C'est un roman qui se déguste, qui se lit lentement. Chaque court chapitre, au plus 2 ou 3 pages, est comme un poème. On goûte la cuisine vietnamienne, on hume le fruit, on ressent l'ambiance tout en retenu et... on vit les obligations d'une tradition figée dans le temps. Un mariage arrangé avec un asiatique immigré à Montréal. La vie de famille est abordée comme un décor seulement. La mère adoptive qui est là comme balises de la tradition. C'est du ressenti qui est ici partagé. Mais ce frottement avec la vie québécoises, la copine Julie qui ose, qui embrasse, qui vit goulûment pousse la narratrice à se dépasser. Le restaurant grandit, il y a les formations à l'étranger, puis il y a la rencontre avec Luc à Toronto. Pour la narratrice, c'est la "catastrophe". Mais... plus la vie suit son court rectiligne, plus le langage intérieur, celui qui vient du corps, du coeur et qui tasse la tête et les conventions de côté, crie fort et plus la catastrophe s'atténue et l'invite se fait pressante.
À lire lentement... Kim Thuy a quelque chose d'enchanteur.

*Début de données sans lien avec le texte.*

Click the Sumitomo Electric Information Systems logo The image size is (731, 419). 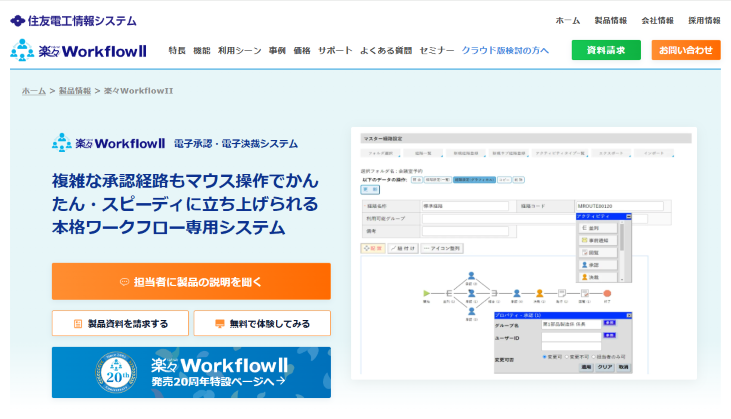pyautogui.click(x=73, y=19)

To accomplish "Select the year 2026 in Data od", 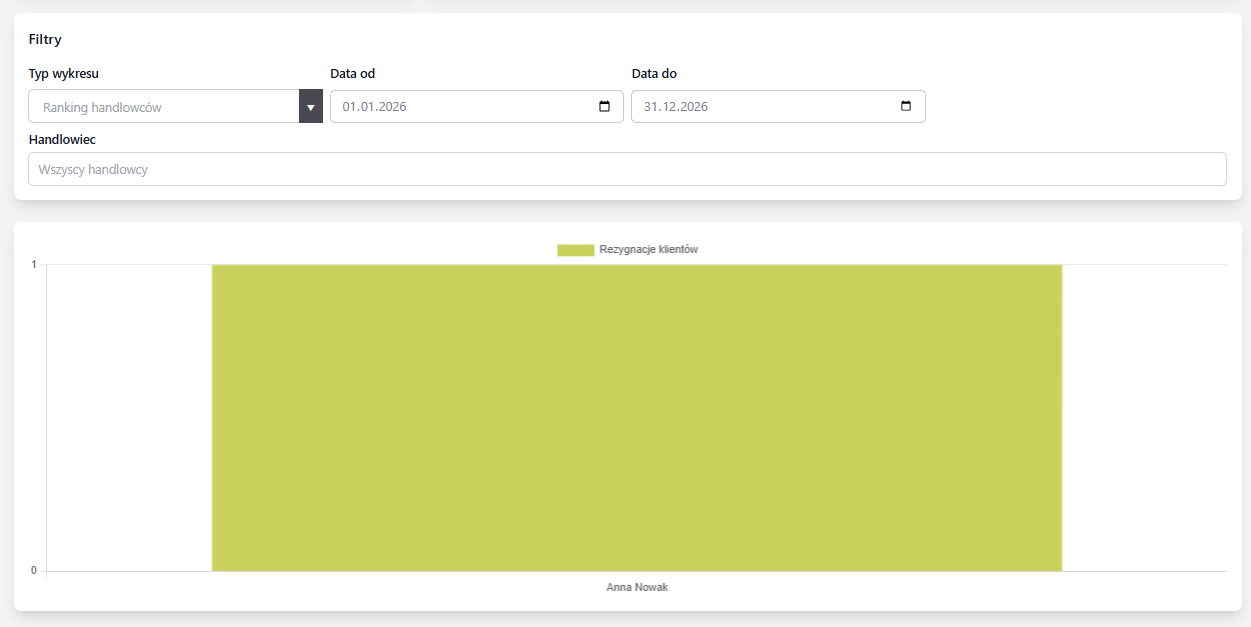I will coord(390,107).
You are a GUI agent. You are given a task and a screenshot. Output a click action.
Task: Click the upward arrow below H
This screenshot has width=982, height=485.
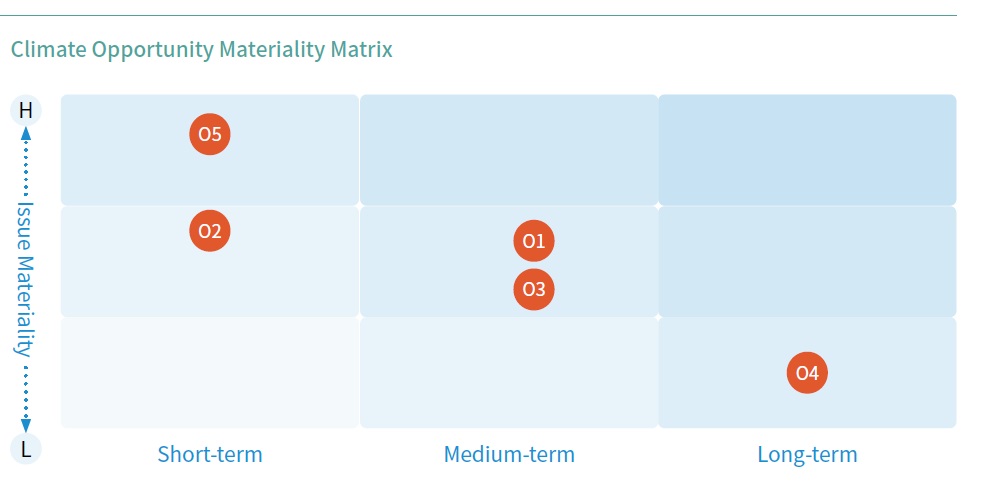tap(26, 133)
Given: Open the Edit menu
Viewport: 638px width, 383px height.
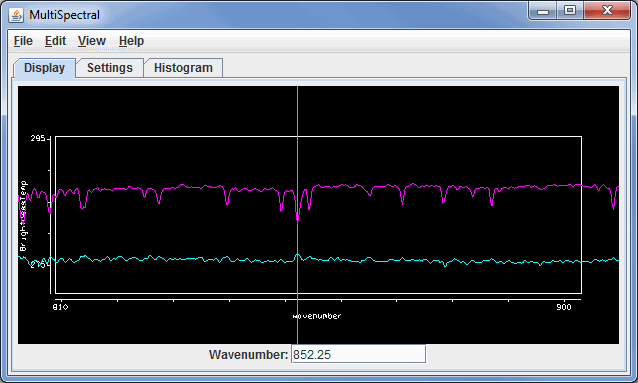Looking at the screenshot, I should click(x=55, y=41).
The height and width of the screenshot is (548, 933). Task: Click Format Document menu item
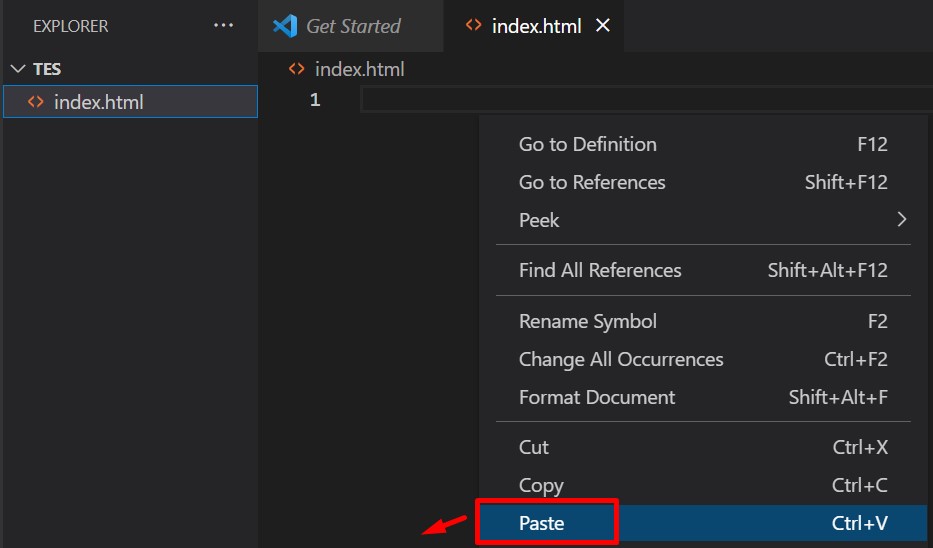[597, 397]
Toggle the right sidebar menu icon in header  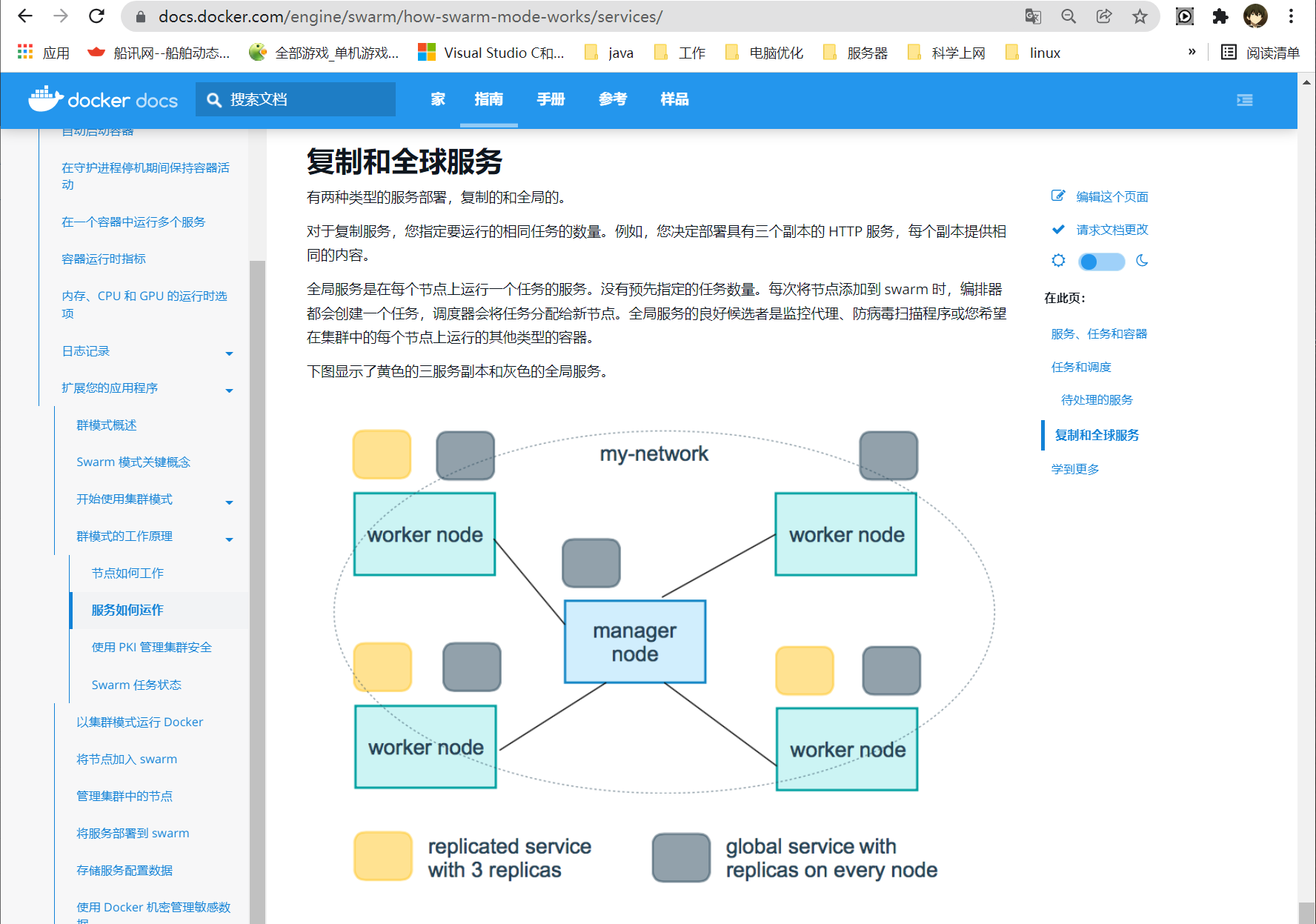click(x=1245, y=100)
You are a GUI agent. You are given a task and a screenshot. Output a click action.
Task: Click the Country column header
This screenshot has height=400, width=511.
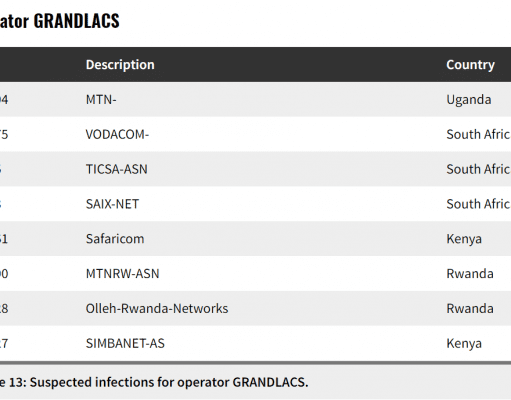coord(470,65)
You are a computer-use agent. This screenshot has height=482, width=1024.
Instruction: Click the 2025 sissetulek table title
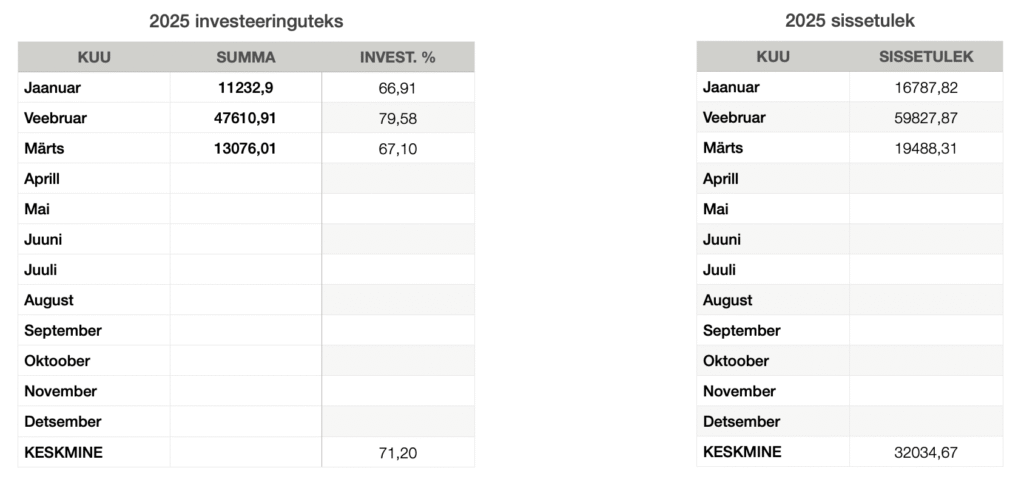pos(850,21)
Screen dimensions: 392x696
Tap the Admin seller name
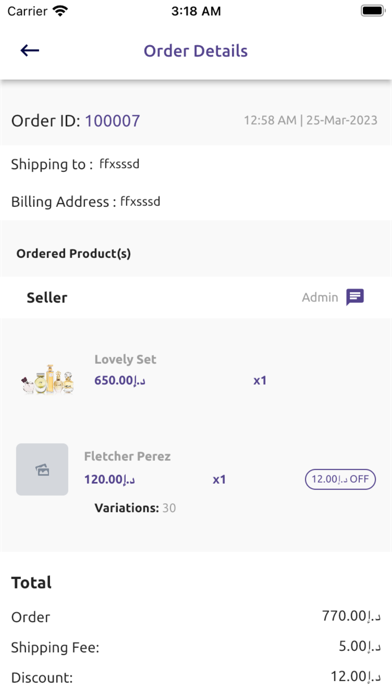click(x=320, y=297)
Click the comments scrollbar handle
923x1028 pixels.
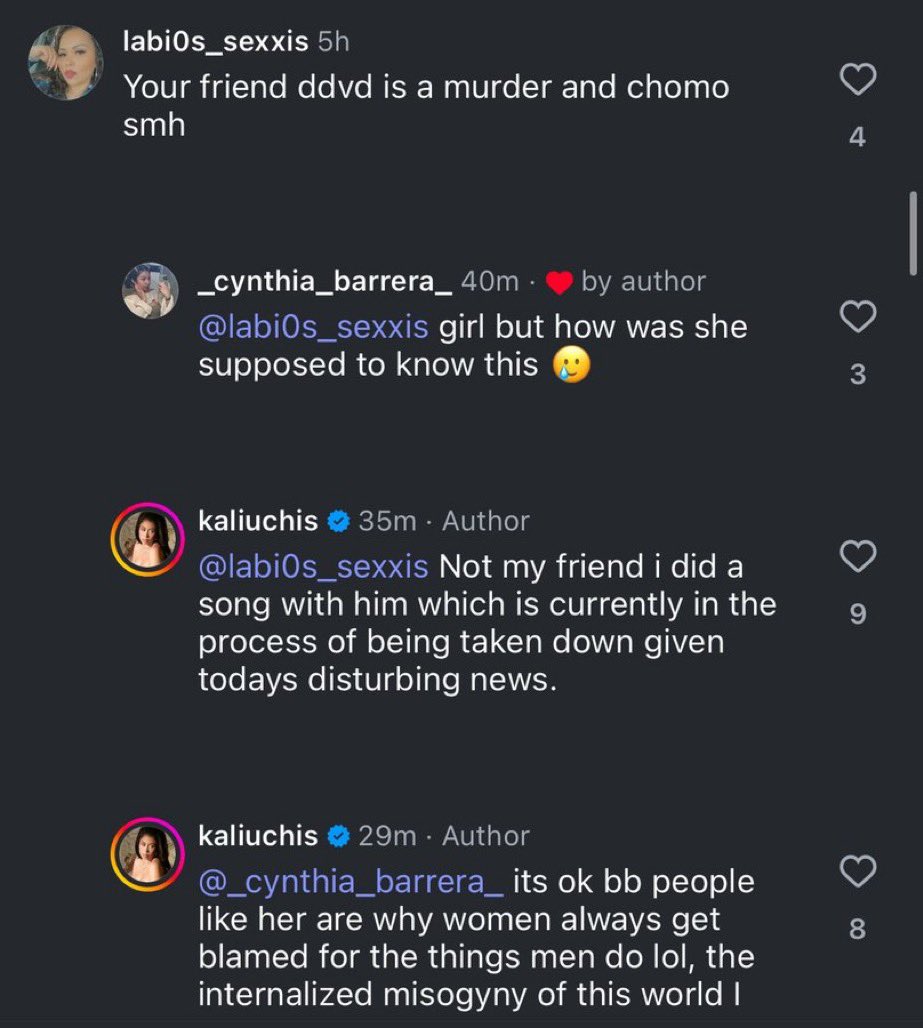coord(913,233)

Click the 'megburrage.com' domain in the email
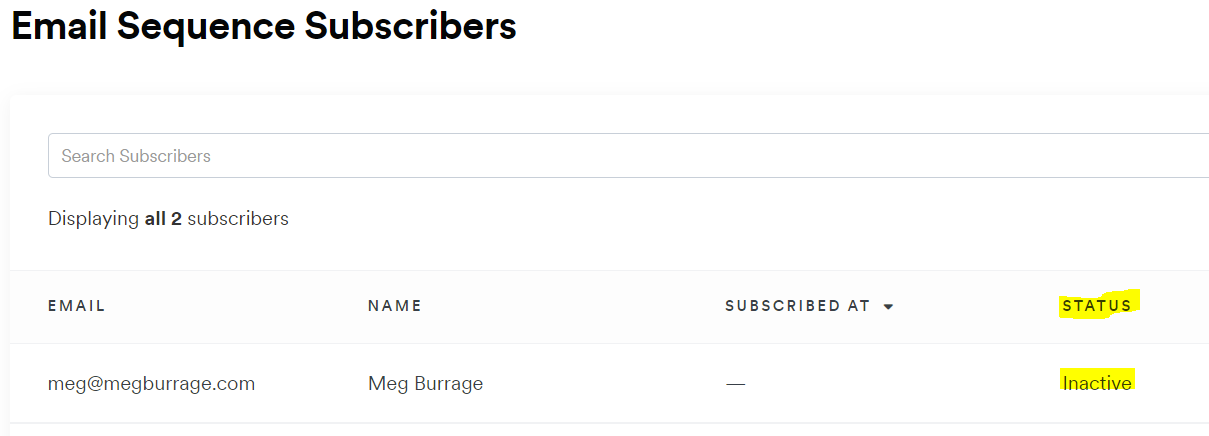click(189, 383)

mercredi 18 septembre 2013

La fiancée américaine

C'est la démonstration de la théorie des "six degrés de séparation" ou la théorie des "6 poignées de main", voire même un degré encore plus serré de séparation, car certains signes voyagent, s'accouplent et perdurent... La tache de naissance en "clé de fa", les yeux sarcelles, le diabète, la Tosca qui fait résonance, ils les partagent et parfois sans le savoir. Éric Dupont raconte des histoires horizontales et verticales, on part de Rivière-du-Loup, on va à New-York, en Allemagne, et ce, des années 40 à aujourd'hui. Madeleine grand-mère, mère et fille. Magda en Allemagne. On fait mourir, naître et survivre avec la grand-mère qui ne mourra pratiquement jamais. Ce brin de surnaturel nous laisse accepter tant de hasard. On est tenu en haleine par toutes ces histoires qui se tissent entre elles. 
J'ai adoré!




dimanche 14 juillet 2013

Correspondance de guerre

"Tu m'as appris à regarder l'armée avec des yeux différents, non plus comme une masse de soldats impersonnels, mais comme des hommes et des femmes qui réfléchissent à la guerre et s'arment parce qu'ils veule tenter la paix. Vous y croyez, à cette guerre? Tu y crois, soldat?" (Roxanne Bouchard)


J'aurais aimé que Roxanne Bouchard pose encore plus de questions mais... je dois l'avouer, elle a posé les principales. Elle est partie avec certaines interrogations que j'avais, un discours semblable au miens, et Patrick Kègle a répondu avec toute son humanité. C'est justement cette humanité qui touche tellement à la lecture de cet échange. Les préjugés sur l'armée, tels que le synonyme de morts gratuites, de fierté de machos, de jeux de "gars" avec les guns, se sont tranquillement estompés. Ils ont fait place à l'altruisme et à une réalité sur soi qui bafoue l'égo qui n'irait pas justement à mettre sa vie en péril pour les nécessiteux. À vouloir se donner bonne conscience, je réalise combien parfois je reste en surface avec une critique peut-être un peu facile des décideurs et j'en oublie d'aller creuser jusqu'aux tranchées où certains (sûrement pas tous, il ne faut pas être naïve) ont décidé de croire qu'il pouvait faire une différence!